Repeat, please, only the lines from the top of the data down to the line with "The width and height of the screenshot is (399, 251)."; include both of those lines.

-*-

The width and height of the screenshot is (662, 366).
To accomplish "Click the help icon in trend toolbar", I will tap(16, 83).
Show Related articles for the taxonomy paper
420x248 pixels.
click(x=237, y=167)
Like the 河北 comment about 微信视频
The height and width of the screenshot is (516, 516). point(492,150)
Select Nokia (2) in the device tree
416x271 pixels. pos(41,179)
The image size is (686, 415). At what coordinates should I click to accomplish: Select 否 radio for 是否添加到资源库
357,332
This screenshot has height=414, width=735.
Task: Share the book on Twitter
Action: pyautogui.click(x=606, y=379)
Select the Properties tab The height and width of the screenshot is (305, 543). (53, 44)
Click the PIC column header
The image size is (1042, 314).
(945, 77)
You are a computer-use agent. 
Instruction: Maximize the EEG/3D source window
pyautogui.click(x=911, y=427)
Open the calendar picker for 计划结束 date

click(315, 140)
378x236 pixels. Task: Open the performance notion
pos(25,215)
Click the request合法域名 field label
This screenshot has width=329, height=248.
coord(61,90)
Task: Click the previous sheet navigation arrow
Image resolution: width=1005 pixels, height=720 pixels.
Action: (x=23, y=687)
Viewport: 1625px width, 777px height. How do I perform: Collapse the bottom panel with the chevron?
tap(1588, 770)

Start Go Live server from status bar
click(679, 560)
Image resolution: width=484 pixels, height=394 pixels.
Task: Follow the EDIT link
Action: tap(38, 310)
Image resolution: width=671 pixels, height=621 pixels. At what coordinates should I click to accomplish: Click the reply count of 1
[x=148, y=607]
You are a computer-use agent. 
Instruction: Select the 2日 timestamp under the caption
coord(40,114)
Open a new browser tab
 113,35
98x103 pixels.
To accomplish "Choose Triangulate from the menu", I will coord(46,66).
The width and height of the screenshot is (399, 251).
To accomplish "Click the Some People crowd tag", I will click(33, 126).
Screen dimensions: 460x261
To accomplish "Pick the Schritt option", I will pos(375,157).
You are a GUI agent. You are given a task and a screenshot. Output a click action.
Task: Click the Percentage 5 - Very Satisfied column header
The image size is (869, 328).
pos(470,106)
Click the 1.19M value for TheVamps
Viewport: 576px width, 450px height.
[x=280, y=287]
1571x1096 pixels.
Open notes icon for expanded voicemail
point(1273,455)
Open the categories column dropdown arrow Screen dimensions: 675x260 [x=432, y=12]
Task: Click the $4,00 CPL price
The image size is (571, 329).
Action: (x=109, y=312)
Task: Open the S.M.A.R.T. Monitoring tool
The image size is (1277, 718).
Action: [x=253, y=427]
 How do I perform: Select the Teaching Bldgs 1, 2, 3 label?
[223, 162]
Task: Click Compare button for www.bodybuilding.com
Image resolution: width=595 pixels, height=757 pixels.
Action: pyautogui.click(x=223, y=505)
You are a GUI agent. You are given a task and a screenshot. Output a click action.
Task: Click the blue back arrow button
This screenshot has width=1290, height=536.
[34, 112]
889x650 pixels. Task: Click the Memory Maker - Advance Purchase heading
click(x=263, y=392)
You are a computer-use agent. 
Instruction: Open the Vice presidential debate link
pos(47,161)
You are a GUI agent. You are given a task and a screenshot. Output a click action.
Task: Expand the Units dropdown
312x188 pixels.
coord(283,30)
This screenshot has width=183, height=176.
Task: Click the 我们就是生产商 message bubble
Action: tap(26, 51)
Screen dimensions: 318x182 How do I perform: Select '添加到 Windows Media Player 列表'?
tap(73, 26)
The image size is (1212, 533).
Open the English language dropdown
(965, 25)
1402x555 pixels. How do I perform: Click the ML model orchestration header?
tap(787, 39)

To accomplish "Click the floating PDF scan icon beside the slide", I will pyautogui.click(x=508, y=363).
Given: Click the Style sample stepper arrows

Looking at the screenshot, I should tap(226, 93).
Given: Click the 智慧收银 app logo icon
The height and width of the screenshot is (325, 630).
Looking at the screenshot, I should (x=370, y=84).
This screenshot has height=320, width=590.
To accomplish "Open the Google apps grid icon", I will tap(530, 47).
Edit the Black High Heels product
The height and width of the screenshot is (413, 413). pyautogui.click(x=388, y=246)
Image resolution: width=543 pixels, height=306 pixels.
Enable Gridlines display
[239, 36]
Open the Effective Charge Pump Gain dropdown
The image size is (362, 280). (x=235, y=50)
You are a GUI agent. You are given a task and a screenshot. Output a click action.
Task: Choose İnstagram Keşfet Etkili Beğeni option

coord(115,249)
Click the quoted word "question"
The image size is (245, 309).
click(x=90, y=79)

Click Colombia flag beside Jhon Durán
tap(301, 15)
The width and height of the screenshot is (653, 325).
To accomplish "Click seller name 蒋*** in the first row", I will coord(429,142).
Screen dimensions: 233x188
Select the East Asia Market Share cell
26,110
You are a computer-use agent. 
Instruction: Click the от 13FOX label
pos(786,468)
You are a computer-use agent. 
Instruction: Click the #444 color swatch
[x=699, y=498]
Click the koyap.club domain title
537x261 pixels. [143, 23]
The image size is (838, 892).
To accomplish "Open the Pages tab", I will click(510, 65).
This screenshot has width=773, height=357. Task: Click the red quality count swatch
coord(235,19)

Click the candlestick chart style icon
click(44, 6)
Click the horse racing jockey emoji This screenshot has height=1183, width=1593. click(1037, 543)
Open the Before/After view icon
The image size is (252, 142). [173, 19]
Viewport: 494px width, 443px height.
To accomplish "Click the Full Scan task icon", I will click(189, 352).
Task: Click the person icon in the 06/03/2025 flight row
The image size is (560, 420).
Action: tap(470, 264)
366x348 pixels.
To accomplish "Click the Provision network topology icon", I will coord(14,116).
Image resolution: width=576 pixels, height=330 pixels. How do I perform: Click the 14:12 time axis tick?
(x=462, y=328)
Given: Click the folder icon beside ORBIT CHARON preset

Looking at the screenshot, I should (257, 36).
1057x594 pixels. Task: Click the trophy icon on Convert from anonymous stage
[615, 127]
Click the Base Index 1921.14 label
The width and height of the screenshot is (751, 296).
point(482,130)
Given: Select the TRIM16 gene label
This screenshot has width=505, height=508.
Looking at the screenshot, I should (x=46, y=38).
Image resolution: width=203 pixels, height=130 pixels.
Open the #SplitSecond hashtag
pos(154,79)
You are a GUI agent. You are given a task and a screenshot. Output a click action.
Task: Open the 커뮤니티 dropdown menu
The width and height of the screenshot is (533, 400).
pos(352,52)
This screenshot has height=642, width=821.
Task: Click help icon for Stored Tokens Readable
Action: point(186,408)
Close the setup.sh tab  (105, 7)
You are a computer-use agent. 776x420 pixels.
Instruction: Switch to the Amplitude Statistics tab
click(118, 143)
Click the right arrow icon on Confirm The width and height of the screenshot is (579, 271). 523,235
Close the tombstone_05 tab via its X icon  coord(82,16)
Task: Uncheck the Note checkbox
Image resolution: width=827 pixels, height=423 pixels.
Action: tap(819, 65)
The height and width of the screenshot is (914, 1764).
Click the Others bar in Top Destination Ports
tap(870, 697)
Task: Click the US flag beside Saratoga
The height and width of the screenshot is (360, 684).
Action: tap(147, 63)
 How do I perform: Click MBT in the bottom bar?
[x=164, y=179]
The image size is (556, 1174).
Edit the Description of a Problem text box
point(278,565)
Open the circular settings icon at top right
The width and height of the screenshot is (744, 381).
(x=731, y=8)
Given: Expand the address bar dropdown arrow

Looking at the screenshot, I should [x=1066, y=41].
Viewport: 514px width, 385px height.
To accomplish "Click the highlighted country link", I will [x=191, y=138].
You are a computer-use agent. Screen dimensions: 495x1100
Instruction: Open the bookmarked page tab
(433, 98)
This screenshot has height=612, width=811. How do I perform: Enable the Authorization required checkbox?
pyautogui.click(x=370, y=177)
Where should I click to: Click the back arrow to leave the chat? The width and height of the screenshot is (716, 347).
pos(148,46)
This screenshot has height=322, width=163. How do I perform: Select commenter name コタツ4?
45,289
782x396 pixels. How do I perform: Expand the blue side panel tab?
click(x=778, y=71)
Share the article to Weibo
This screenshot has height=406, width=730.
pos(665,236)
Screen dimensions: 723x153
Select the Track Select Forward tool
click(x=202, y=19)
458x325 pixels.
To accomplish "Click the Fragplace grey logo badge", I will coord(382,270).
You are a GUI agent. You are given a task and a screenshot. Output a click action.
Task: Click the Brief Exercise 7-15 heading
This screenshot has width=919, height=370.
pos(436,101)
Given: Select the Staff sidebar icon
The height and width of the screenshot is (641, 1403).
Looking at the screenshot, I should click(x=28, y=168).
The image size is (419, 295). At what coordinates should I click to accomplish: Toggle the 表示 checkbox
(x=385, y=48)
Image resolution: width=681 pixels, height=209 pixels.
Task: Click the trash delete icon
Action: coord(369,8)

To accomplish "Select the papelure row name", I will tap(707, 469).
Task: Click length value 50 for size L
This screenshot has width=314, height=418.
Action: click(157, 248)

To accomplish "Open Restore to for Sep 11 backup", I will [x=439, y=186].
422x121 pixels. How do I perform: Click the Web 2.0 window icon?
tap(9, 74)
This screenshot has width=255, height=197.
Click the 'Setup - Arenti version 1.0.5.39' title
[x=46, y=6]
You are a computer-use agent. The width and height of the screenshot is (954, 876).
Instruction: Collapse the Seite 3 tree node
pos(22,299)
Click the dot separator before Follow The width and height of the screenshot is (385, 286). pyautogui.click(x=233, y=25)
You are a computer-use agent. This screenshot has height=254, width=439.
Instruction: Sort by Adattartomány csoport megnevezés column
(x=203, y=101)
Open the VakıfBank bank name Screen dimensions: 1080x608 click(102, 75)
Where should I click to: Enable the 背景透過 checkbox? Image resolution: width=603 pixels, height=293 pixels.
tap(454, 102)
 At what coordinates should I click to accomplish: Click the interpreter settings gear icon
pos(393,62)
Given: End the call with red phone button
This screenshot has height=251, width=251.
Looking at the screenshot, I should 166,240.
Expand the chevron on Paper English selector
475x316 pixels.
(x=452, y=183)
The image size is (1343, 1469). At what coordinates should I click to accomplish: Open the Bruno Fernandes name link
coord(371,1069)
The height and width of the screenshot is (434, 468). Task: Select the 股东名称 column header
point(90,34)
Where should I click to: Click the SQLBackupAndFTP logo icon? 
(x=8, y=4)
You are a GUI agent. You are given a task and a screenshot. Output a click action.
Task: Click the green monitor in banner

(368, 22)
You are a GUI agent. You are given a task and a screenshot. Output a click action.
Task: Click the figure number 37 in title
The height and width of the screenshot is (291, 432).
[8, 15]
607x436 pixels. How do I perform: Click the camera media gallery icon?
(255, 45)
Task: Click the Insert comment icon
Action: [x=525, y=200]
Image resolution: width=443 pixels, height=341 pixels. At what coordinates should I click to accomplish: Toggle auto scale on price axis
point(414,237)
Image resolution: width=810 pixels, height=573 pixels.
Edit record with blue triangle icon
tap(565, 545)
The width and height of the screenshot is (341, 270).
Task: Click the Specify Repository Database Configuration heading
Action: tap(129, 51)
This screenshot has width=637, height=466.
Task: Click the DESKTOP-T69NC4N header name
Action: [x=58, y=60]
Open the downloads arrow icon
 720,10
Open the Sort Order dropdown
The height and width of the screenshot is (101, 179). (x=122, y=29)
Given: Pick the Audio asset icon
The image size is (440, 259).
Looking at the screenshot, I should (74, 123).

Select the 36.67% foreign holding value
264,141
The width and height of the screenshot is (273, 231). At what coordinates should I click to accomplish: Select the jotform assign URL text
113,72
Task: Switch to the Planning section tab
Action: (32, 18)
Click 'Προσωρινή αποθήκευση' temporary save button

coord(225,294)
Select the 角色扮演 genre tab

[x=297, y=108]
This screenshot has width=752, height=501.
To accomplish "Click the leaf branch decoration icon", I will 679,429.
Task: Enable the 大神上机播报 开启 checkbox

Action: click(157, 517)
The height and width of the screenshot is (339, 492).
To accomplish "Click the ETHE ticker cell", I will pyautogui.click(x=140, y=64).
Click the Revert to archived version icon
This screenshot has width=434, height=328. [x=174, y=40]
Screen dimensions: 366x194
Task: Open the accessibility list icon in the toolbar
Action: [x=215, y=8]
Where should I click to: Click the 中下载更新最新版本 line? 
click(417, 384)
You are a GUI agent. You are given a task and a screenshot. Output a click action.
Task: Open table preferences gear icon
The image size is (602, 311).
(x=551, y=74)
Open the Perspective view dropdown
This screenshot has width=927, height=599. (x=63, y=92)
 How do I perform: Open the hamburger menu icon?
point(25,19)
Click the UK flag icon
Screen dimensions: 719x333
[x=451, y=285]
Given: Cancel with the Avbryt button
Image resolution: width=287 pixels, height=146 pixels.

-*-

* [Task solution]
The width and height of the screenshot is (662, 366).
To accomplish "Click the help icon in trend toolbar", I will tap(16, 83).
Show Related articles for the taxonomy paper
420x248 pixels.
click(x=237, y=167)
Like the 河北 comment about 微信视频
The height and width of the screenshot is (516, 516). point(492,150)
Select Nokia (2) in the device tree
416x271 pixels. pos(41,179)
The image size is (686, 415). At what coordinates should I click to accomplish: Select 否 radio for 是否添加到资源库
357,332
This screenshot has height=414, width=735.
Task: Share the book on Twitter
Action: pyautogui.click(x=606, y=379)
Select the Properties tab The height and width of the screenshot is (305, 543). (53, 44)
Click the PIC column header
The image size is (1042, 314).
(945, 77)
You are a computer-use agent. 
Instruction: Maximize the EEG/3D source window
pyautogui.click(x=911, y=427)
Open the calendar picker for 计划结束 date

click(315, 140)
378x236 pixels. Task: Open the performance notion
pos(25,215)
Click the request合法域名 field label
This screenshot has width=329, height=248.
coord(61,90)
Task: Click the previous sheet navigation arrow
Image resolution: width=1005 pixels, height=720 pixels.
Action: (x=23, y=687)
Viewport: 1625px width, 777px height. How do I perform: Collapse the bottom panel with the chevron?
tap(1588, 770)

Start Go Live server from status bar
click(679, 560)
Image resolution: width=484 pixels, height=394 pixels.
Task: Follow the EDIT link
Action: tap(38, 310)
Image resolution: width=671 pixels, height=621 pixels. At what coordinates should I click to accomplish: Click the reply count of 1
[x=148, y=607]
You are a computer-use agent. 
Instruction: Select the 2日 timestamp under the caption
coord(40,114)
Open a new browser tab
 113,35
98x103 pixels.
To accomplish "Choose Triangulate from the menu", I will coord(46,66).
The width and height of the screenshot is (399, 251).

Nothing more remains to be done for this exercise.